Distribution of two C cycle enzymes in soil aggregates of a prairie chronosequence

Knowledge of the cycling and compartmentalization of soil C that influence C storage may lead to the development of strategies to increase soil C storage potentials. The objective of this study was to use soil hydrolases and soil aggregate fractionation to explore the relationship between C cycling activity and soil aggregate structure. The prairie chronosequence soils were native prairie (NP) and agricultural (AG) and tallgrass prairies restored from agriculture in 1979 (RP-79) and 1993 (RP-93). Assays for beta-glucosidase ( E. C. 3.2.1.21) and N-acetyl-beta-glucosaminidase (NAGase, EC 3.2.1.30) activities were conducted on four aggregate size fractions (> 2 mm, 1 - 2 mm, 250 mu m - 1 mm, and 2 - 250 mu m) from each soil. There were significantly greater amounts of > 2- mm aggregates in the RP-79 and RP-93 soils compared to the NP and AG soils due to rapid C accumulation from native plant establishment.

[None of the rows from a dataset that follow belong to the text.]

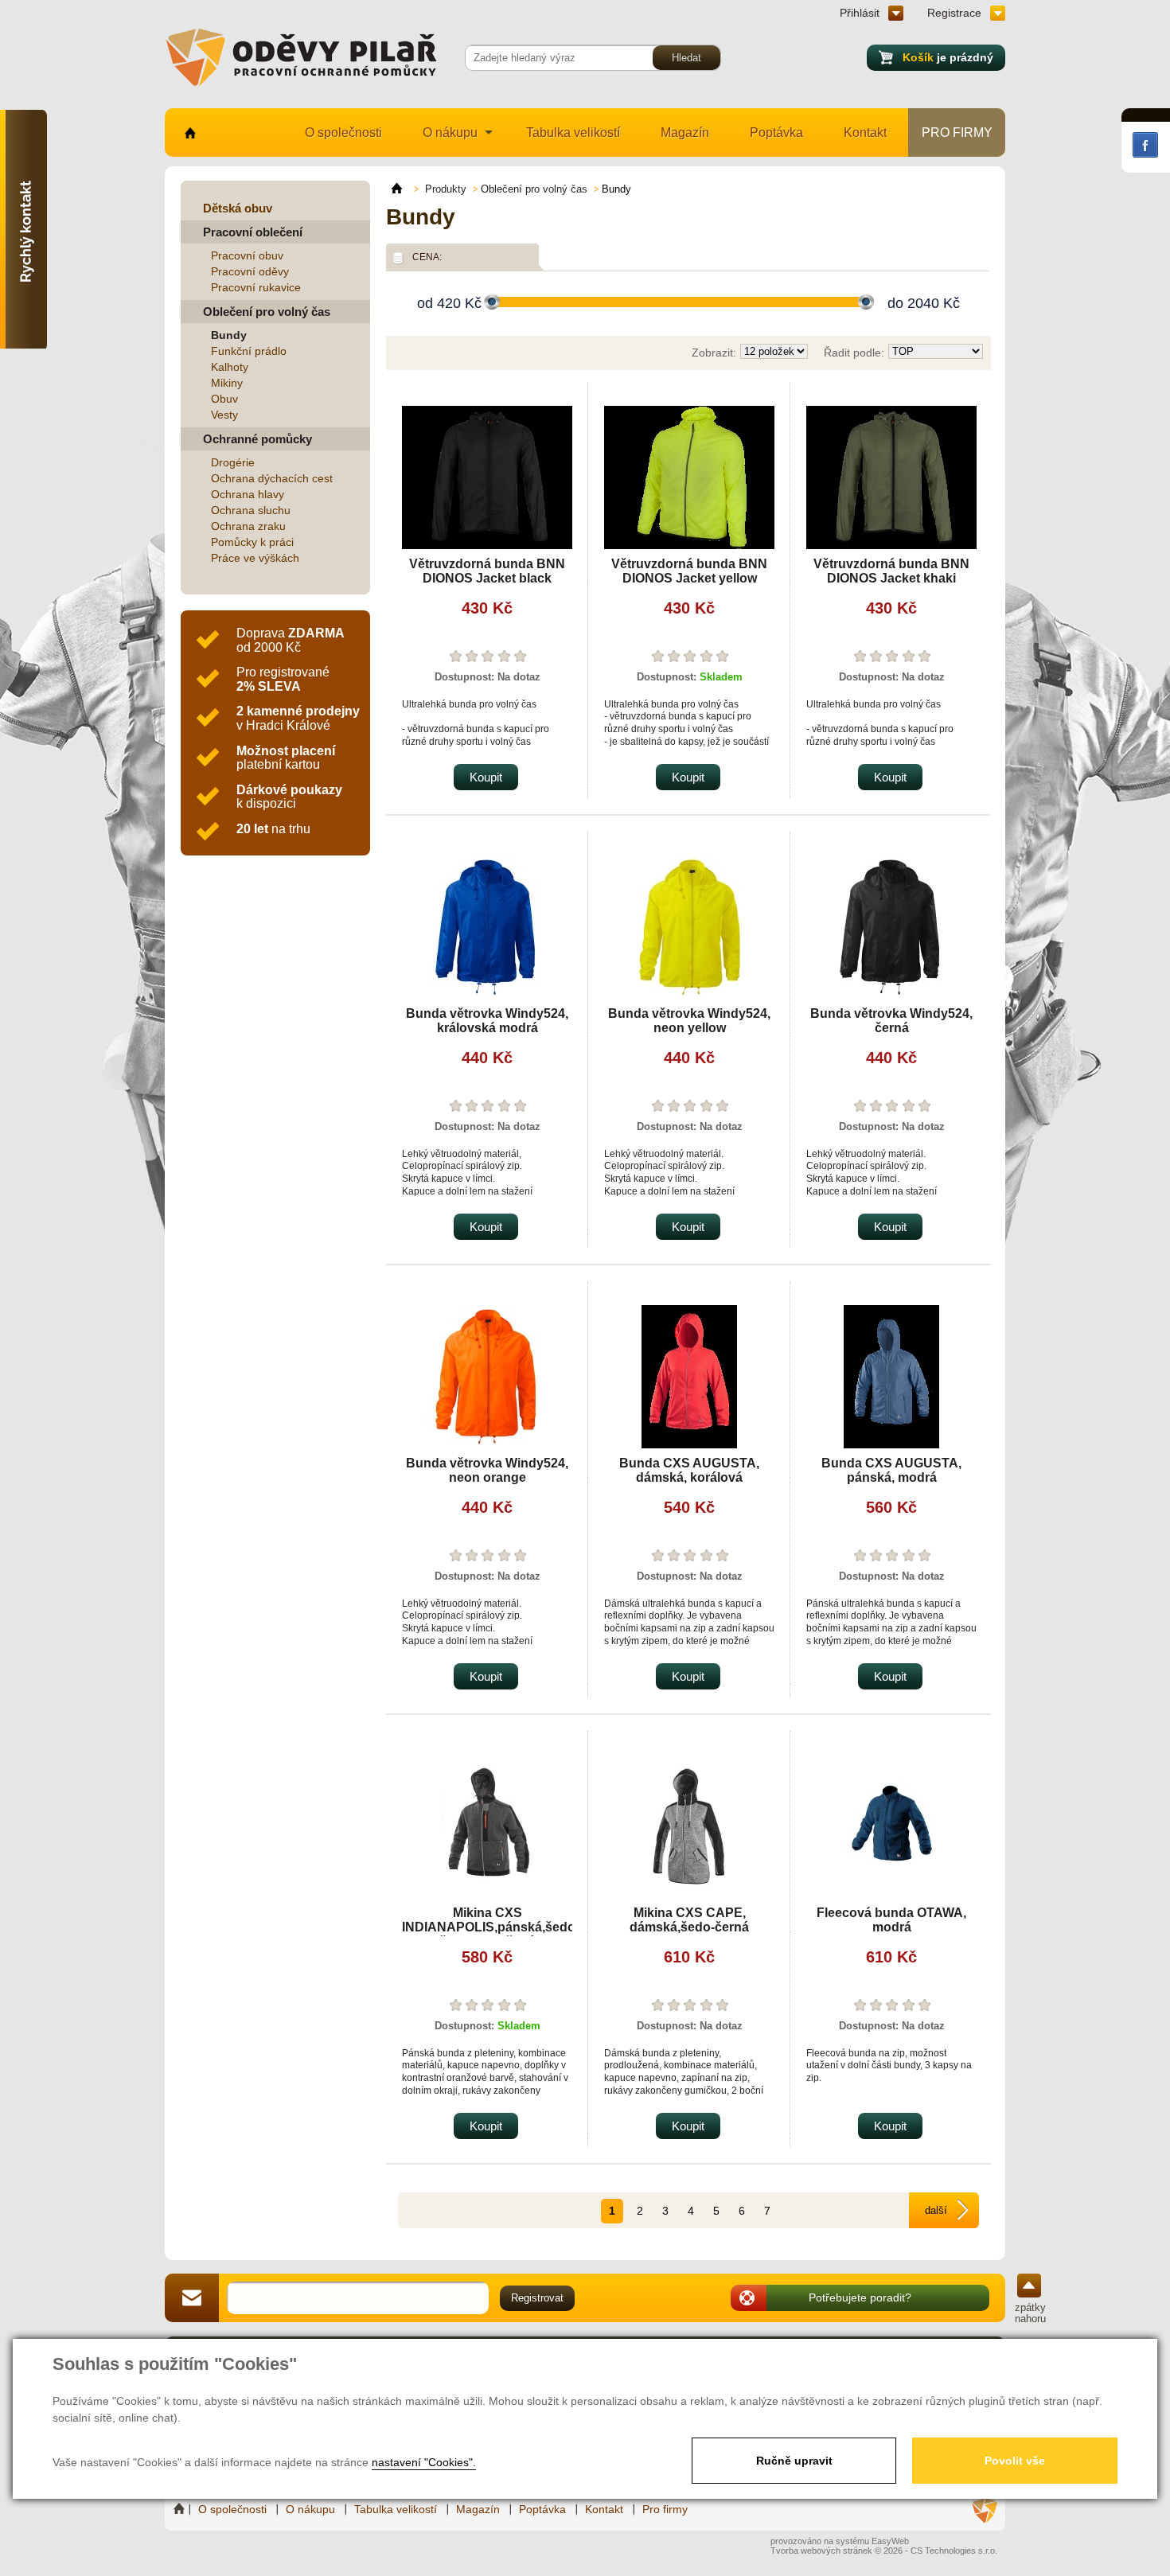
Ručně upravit (794, 2460)
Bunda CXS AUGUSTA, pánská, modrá (891, 1470)
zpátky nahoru (1030, 2313)
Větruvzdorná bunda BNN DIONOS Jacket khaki (891, 571)
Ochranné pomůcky (257, 439)
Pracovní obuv (247, 255)
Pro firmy (957, 132)
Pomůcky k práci (252, 542)
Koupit (486, 777)
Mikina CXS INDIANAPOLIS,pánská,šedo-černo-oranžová (490, 1927)
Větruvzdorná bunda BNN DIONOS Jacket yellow (689, 571)
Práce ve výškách (255, 557)
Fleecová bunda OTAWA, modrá (891, 1920)
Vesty (224, 414)
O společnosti (343, 132)
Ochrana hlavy (247, 494)
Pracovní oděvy (250, 271)
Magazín (685, 132)
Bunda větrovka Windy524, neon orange (487, 1470)
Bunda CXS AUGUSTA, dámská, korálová (689, 1470)
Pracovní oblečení (252, 232)
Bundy (229, 335)
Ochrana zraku (248, 526)
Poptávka (776, 132)
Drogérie (233, 462)
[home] (404, 189)
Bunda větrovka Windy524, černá (891, 1021)
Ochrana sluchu (251, 510)
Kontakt (865, 132)
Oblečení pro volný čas (266, 311)
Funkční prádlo (249, 351)
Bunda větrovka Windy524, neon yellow (689, 1021)
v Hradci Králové (298, 718)
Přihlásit (859, 12)
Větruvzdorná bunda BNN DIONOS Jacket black (487, 571)
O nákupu (450, 132)
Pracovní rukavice (256, 287)
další (936, 2210)
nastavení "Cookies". (424, 2462)
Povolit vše (1015, 2460)
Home (181, 2509)
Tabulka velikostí (573, 132)
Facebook (1145, 145)
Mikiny (227, 382)
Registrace (954, 12)
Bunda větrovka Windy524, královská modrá (487, 1021)
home (189, 132)
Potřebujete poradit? (860, 2297)
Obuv (224, 398)
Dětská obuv (237, 208)
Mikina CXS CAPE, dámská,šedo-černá (689, 1920)
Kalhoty (229, 366)
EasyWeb (890, 2541)
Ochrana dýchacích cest (272, 478)
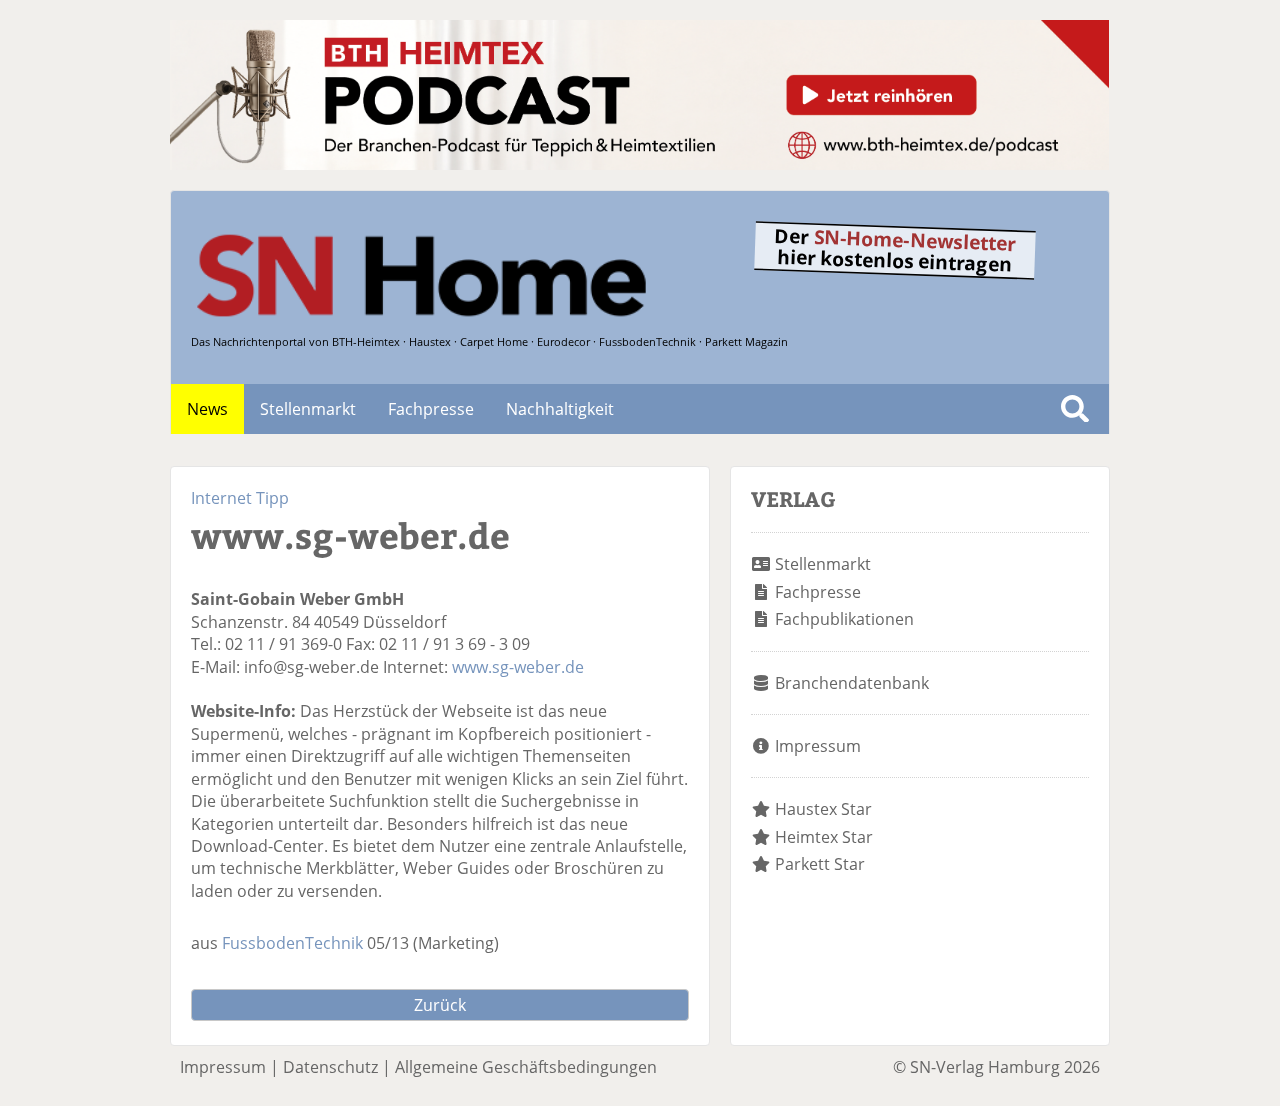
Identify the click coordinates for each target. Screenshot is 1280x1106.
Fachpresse (431, 409)
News (207, 409)
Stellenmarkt (308, 409)
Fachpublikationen (844, 619)
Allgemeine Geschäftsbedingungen (526, 1067)
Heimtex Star (824, 837)
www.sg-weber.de (518, 667)
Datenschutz (330, 1067)
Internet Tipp (240, 498)
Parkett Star (820, 864)
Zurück (440, 1005)
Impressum (818, 746)
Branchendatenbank (852, 683)
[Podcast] (639, 164)
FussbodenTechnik (292, 943)
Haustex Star (823, 809)
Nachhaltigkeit (560, 409)
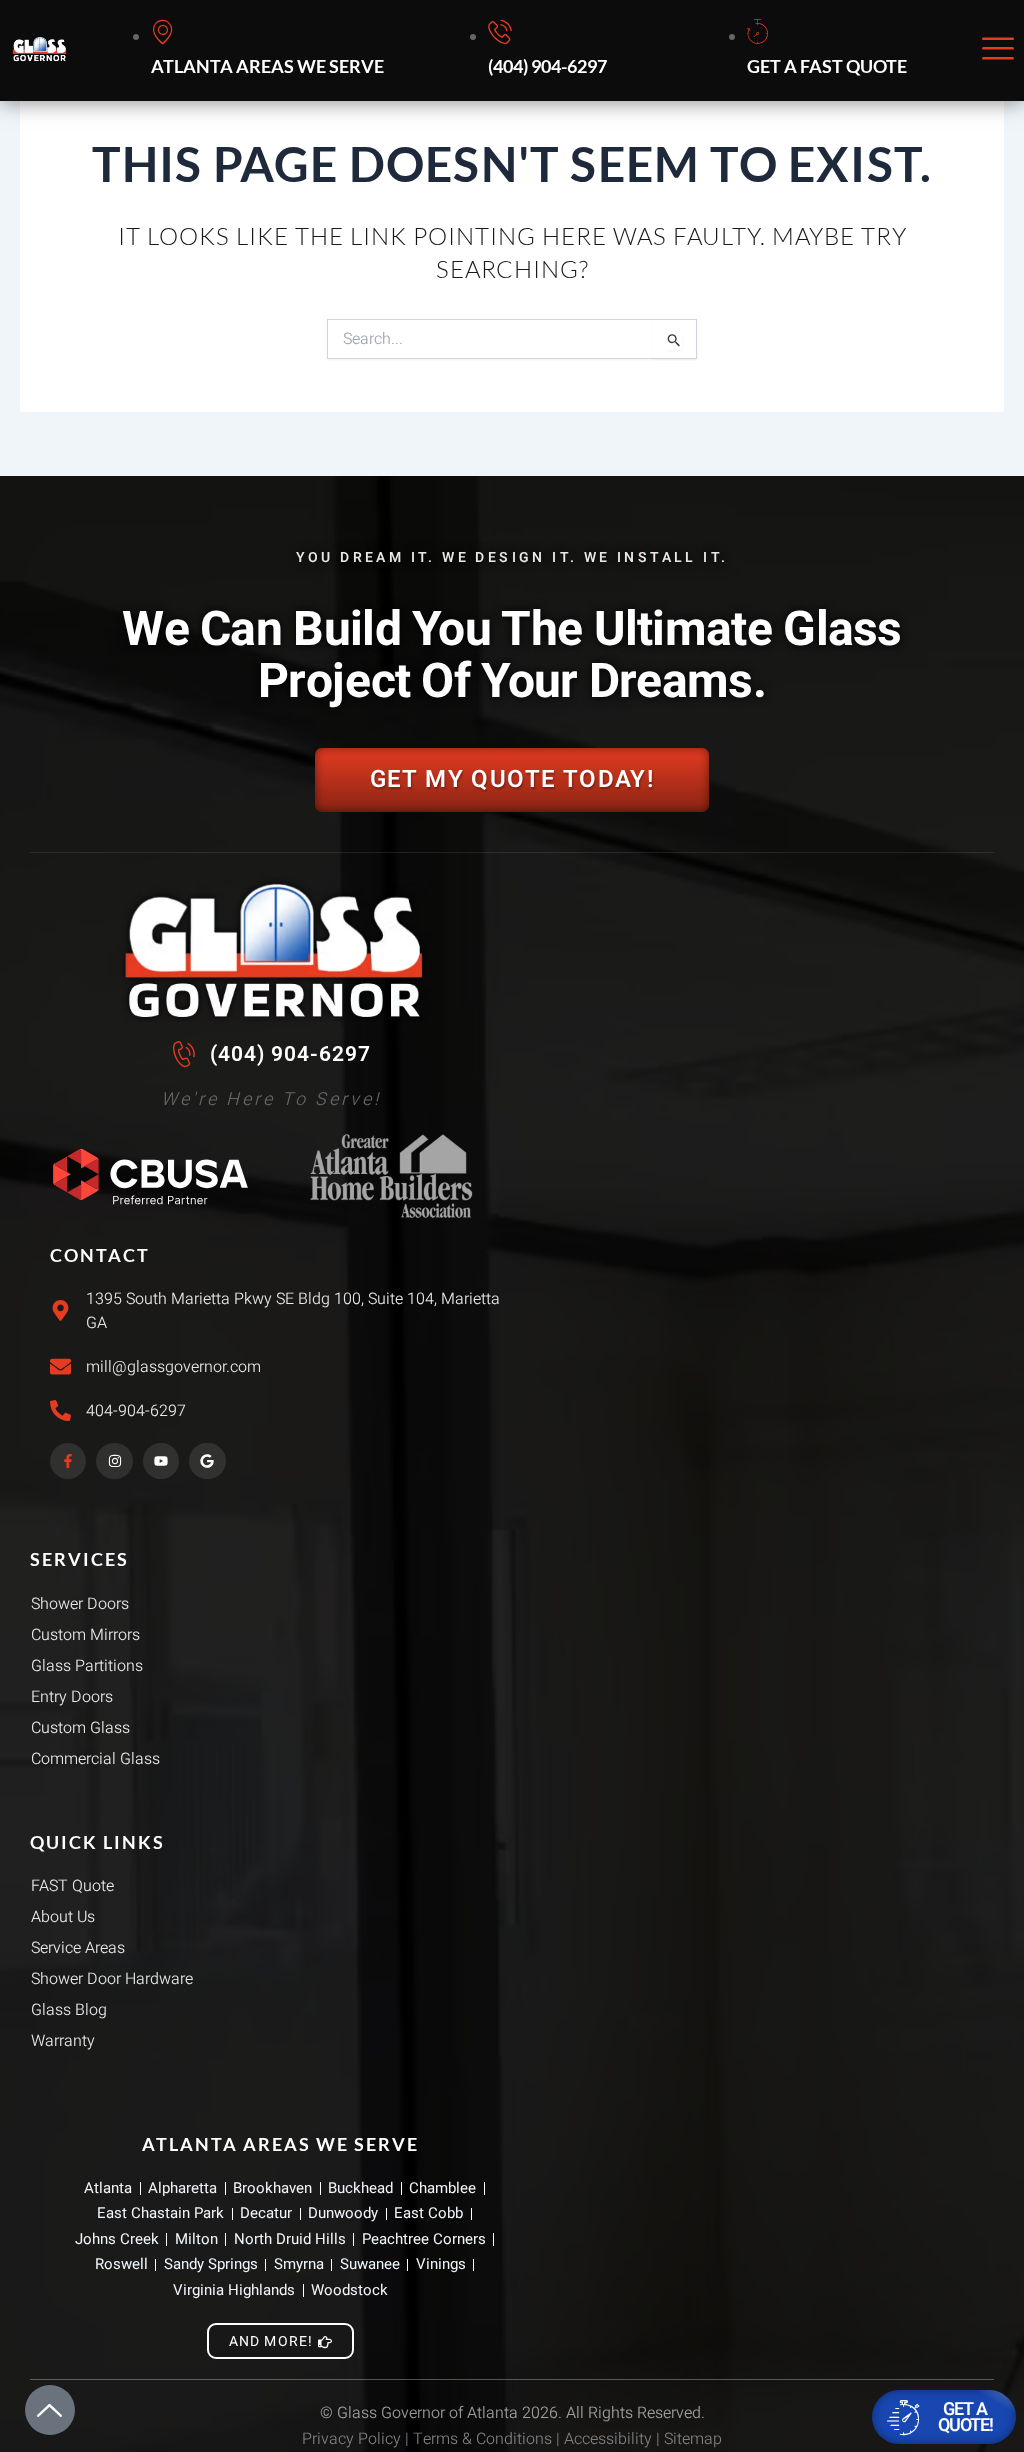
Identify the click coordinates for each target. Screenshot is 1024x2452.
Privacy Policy (351, 2439)
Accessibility (608, 2439)
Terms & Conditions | (488, 2439)
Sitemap (693, 2439)
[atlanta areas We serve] (270, 50)
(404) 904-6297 (290, 1054)
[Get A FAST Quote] (830, 50)
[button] (998, 50)
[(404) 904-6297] (550, 50)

Activities for both enzymes (mu g PNP g(-1) soil h(-1)) were greatest in the microaggregate ( 2 - 250 mu m) compared to the macroaggregate (> 2 mm) fraction; however, microaggregates are a small proportion of each soil (< 12%) compared to the macroaggregates (similar to 75%). The RP soils have a hierarchical aggregate system with most of the enzyme activity in the largest aggregate fractions. The NP and AG soils show no hierarchical structure based on aggregate C accretion and significant C enzyme activity in smaller aggregates. The distribution of enzyme activity may play a role in the storage of C whereby the aggrading restored soils may be more susceptible to C loss during turnover of macroaggregates compared to the AG and NP soils with less macroaggregates.